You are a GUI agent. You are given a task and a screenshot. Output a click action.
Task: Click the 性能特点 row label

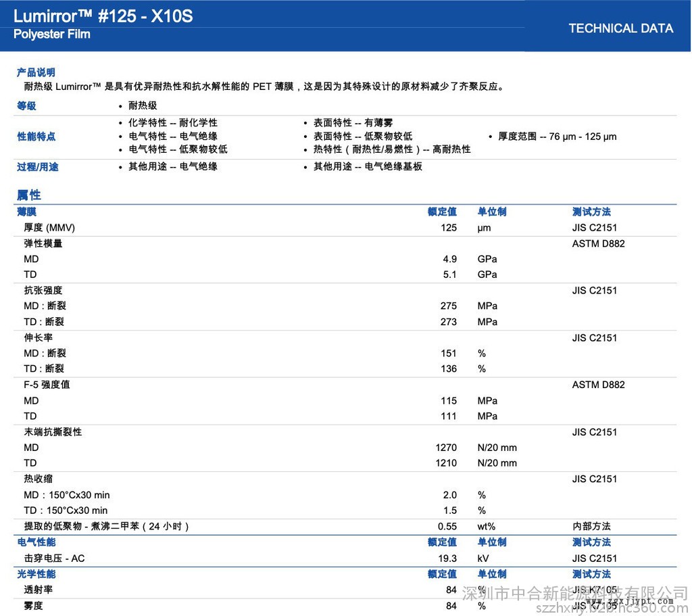(36, 137)
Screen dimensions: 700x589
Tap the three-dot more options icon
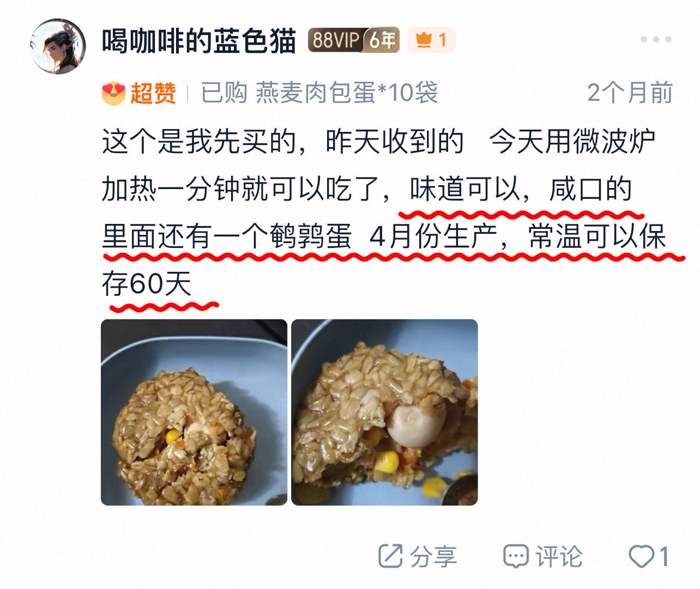655,39
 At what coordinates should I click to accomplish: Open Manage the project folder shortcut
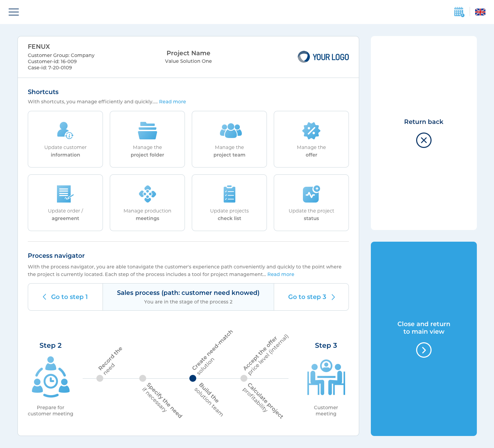(x=147, y=139)
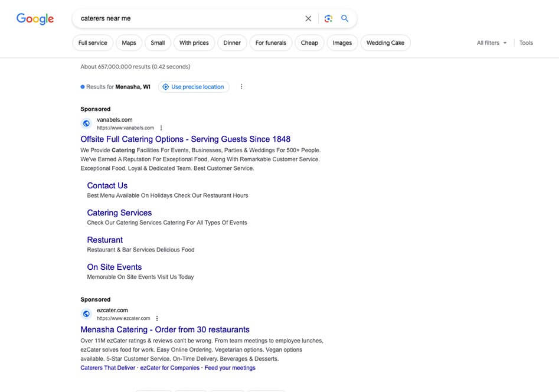
Task: Select the Maps filter chip
Action: click(x=129, y=43)
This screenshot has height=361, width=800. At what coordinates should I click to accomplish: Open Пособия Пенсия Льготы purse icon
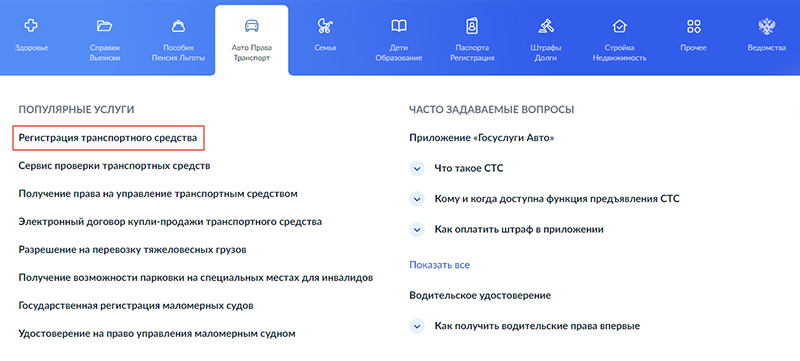coord(178,25)
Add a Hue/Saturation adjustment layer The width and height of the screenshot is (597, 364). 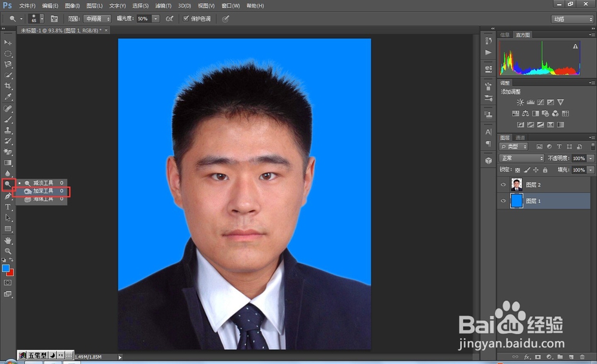[x=516, y=113]
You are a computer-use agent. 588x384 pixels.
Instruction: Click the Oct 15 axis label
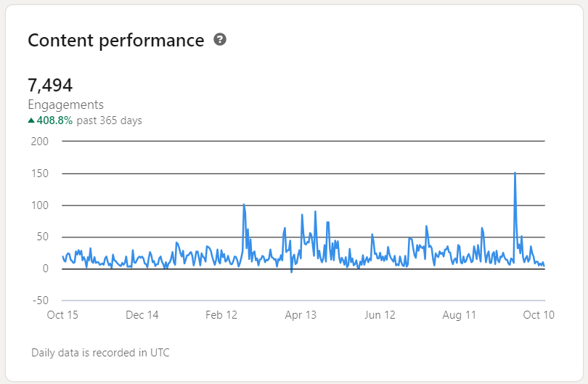pos(62,315)
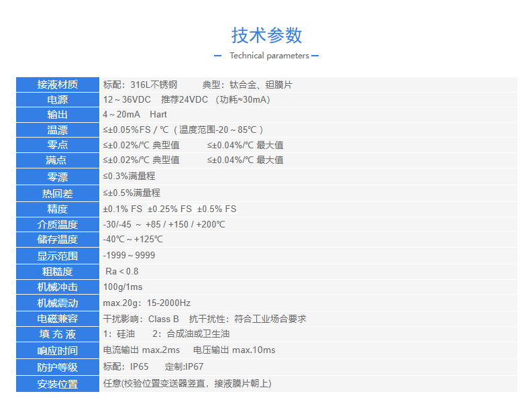Click the 响应时间 row header
Image resolution: width=532 pixels, height=402 pixels.
point(58,350)
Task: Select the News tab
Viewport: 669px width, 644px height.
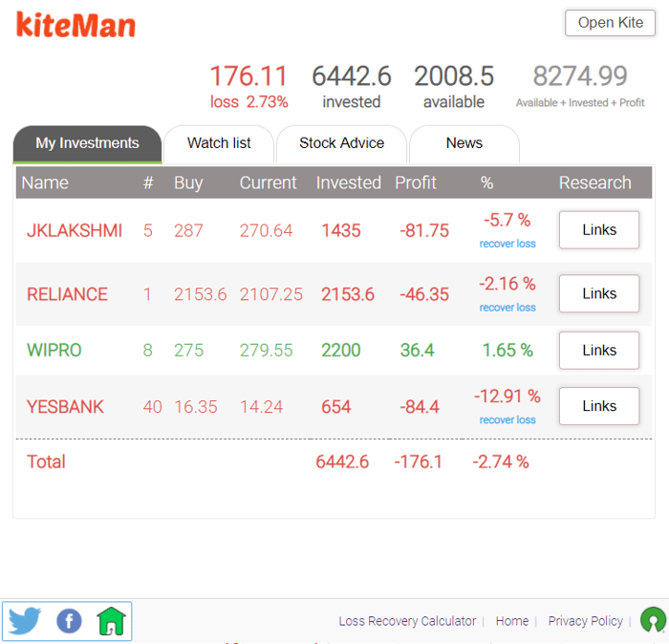Action: pyautogui.click(x=464, y=143)
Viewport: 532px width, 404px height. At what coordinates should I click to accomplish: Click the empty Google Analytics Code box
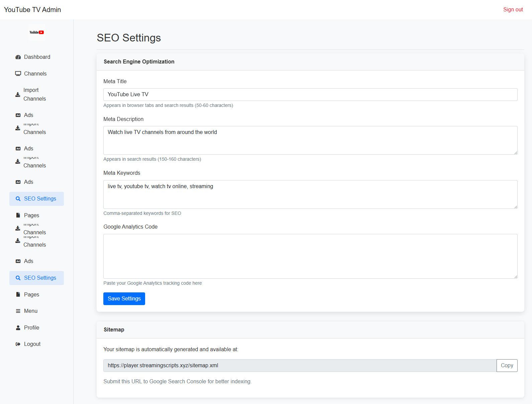[310, 256]
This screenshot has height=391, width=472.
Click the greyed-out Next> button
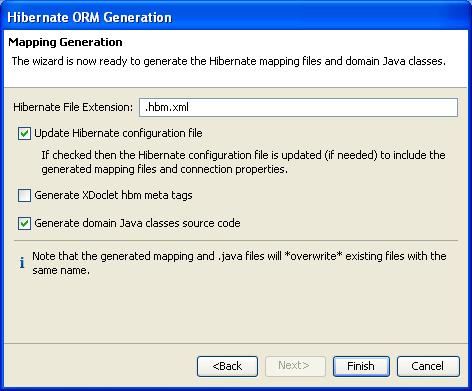(295, 366)
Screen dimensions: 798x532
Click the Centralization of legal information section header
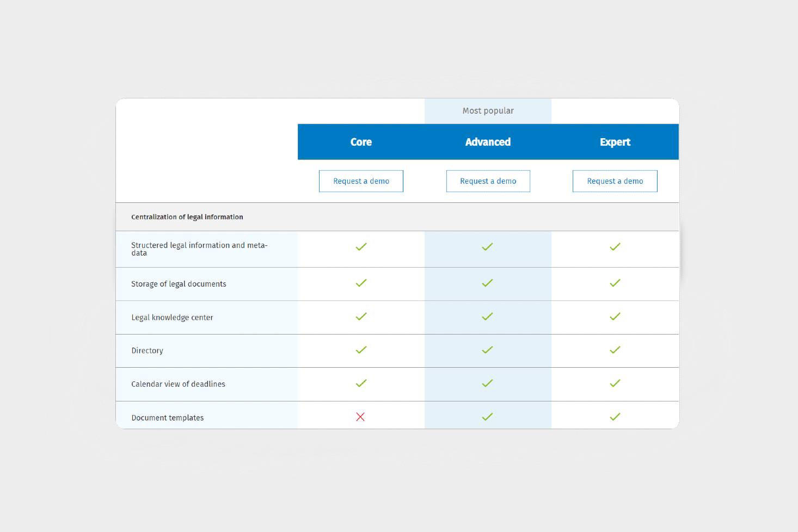pyautogui.click(x=187, y=217)
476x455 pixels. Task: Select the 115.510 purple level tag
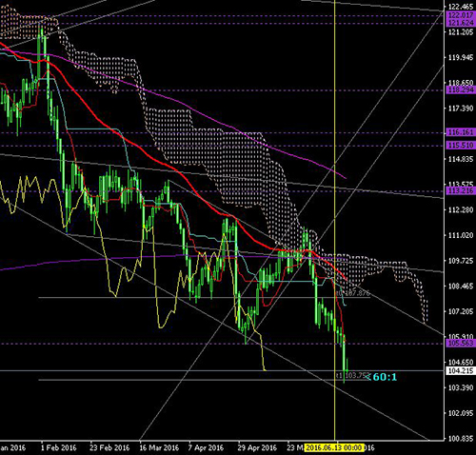[461, 146]
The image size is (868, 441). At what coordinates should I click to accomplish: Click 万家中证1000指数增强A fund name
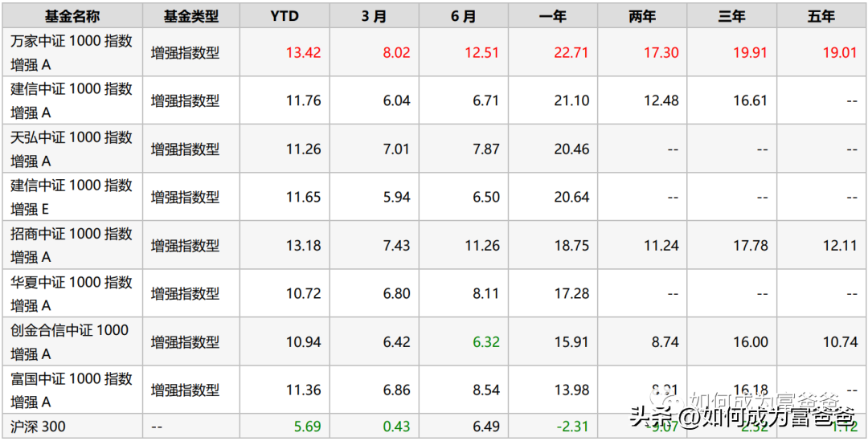[x=72, y=52]

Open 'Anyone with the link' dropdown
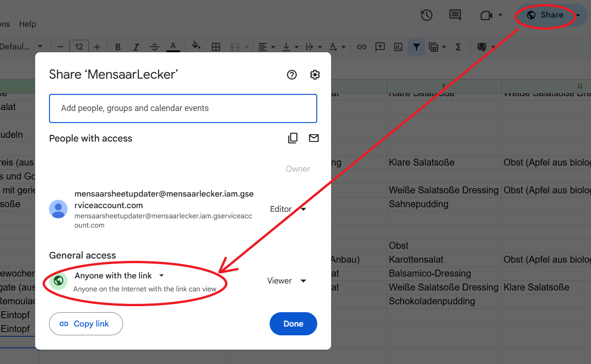coord(120,276)
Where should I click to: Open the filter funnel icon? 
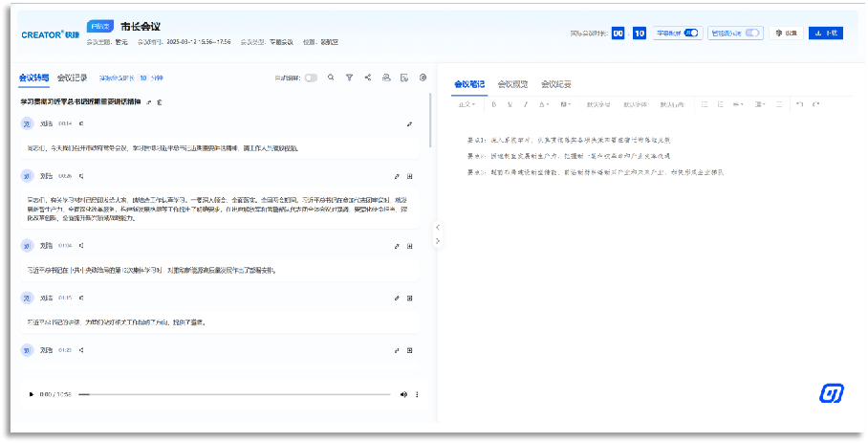pyautogui.click(x=349, y=78)
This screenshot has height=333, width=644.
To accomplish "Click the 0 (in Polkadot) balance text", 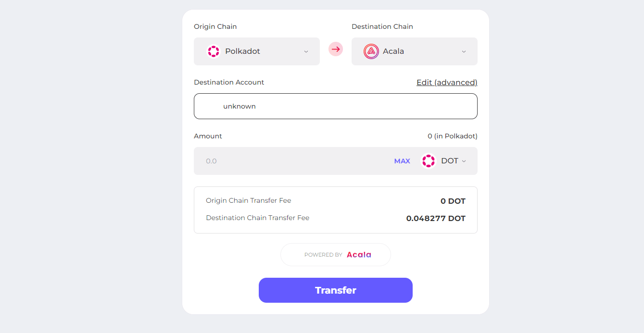I will tap(453, 136).
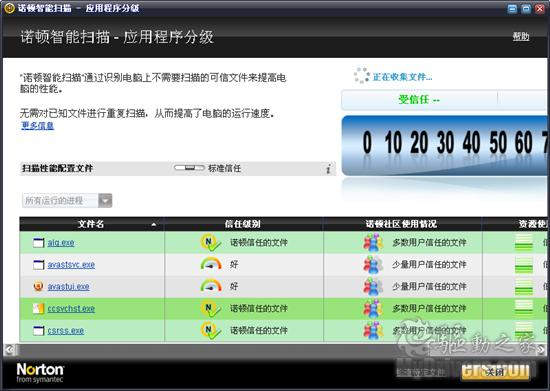Click community users icon in ccsvchst.exe row

[373, 308]
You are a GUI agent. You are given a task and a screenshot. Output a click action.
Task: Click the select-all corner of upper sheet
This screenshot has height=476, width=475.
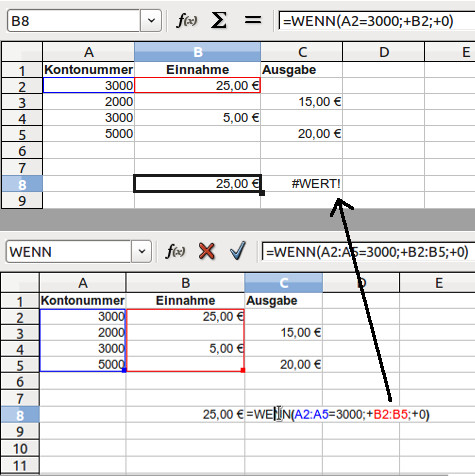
________
Check the listing for the word "dimensions". Show each line that has it.

## The completed task
Screen dimensions: 700x589
Screen dimensions: 798x532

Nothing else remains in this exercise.